Fatto sta che il dato sotto il 2% è al di sotto delle
aspettative, e questo è indubbio: ma è anche vero che il
ragionamento che si fa dalle parti degli ex An confluiti in
Fratelli d'Italia è che rimanendo all'interno del Pdl, dopo
la dura battaglia (persa) per le primarie e per il
rinnovamento, il rischio sarebbe stato quello di avere meno
eletti di quanti ne hanno ottenuti correndo da soli.

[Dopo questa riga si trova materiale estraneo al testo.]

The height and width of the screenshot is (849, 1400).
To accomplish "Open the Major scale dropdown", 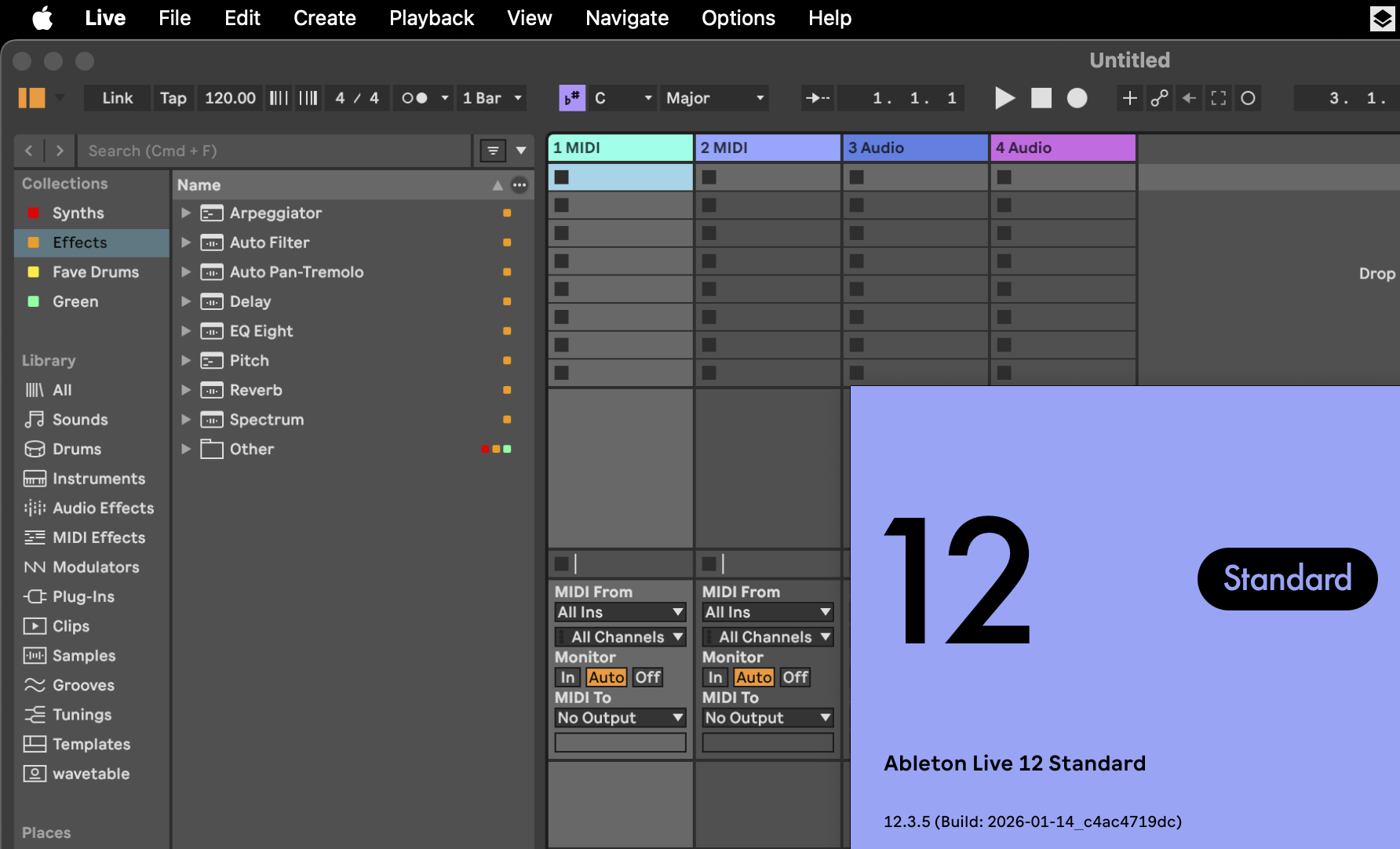I will (x=713, y=98).
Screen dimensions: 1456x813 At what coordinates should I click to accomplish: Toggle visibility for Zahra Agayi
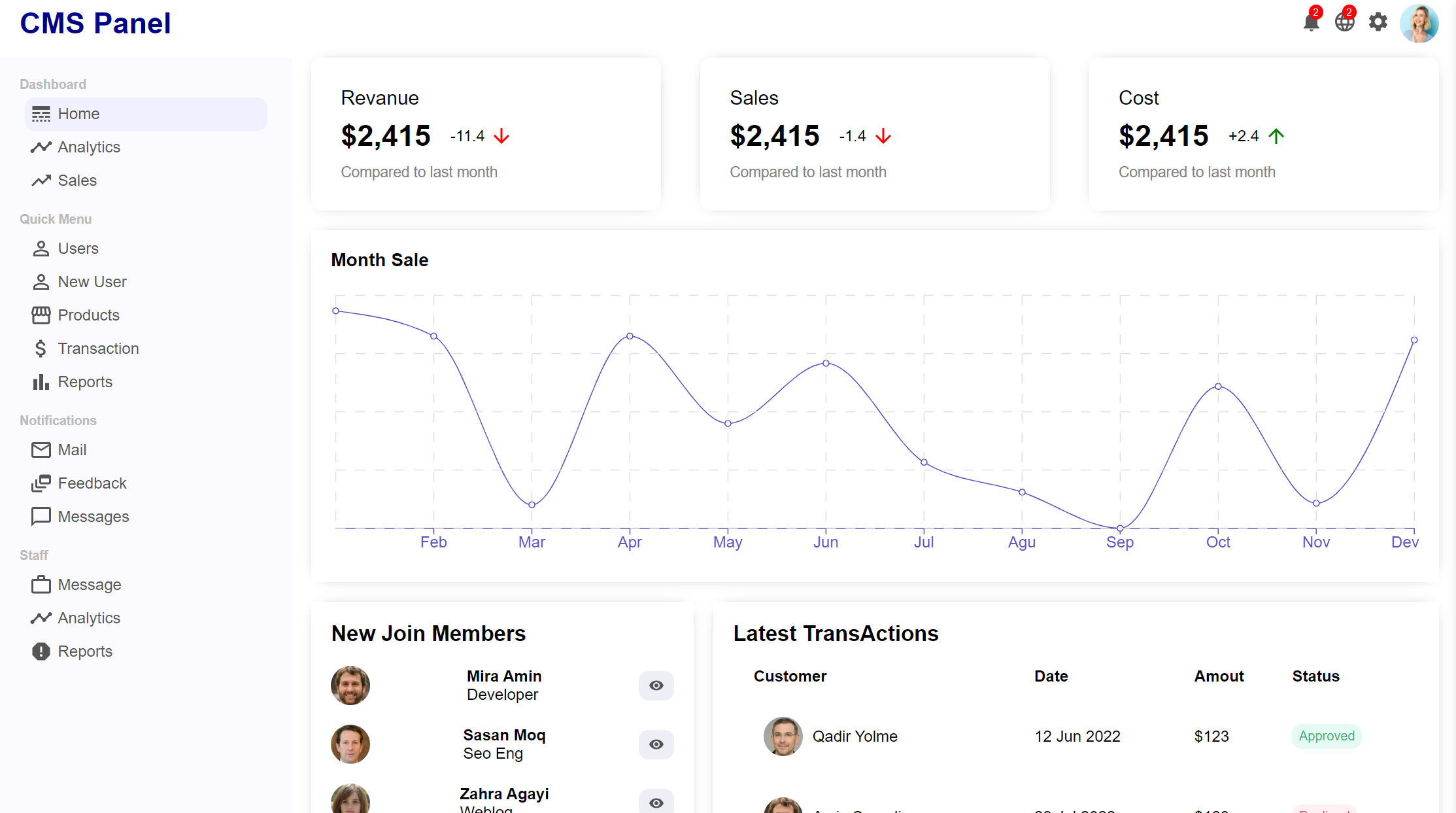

Contenti della scelta fatta, dunque, al di là del magro
risultato. Ora che il primo obiettivo - entrare in
Parlamento, almeno alla Camera - è stato raggiunto, è il
momento delle scelte. Fratelli d'Italia elegge infatti 9
deputati. Salvo sorprese, certa l'elezione di Gaetano Nastri
in Piemonte 2, quella di Achille Totaro in Toscana, e quelle
di Edmondo Cirielli in Campania 2 e Marcello Taglialatela in
Campania 1.

Per il resto: in Lombardia 1 Ignazio La Russa dovrebbe
lasciare il seggio a Massimo Corsaro, optando per la Puglia,
mentre Fabio Rampelli sarà eletto nel Lazio 2. L'incognita
riguarda la scelta che farà la leader Giorgia Meloni: eletta
nel Lazio 1, potrebbe optare per Lombardia 3 (dove è stato
eletto Carlo Nola) per fare spazio a un suo fedelissimo, il
romano Marco Marsilio (terzo in lista dietro l'ex ministro
della Gioventù e Rampelli).

Fuori invece l'altro big del partito, Guido Crosetto,
candidato al Senato dove Fratelli d'Italia non prende seggi.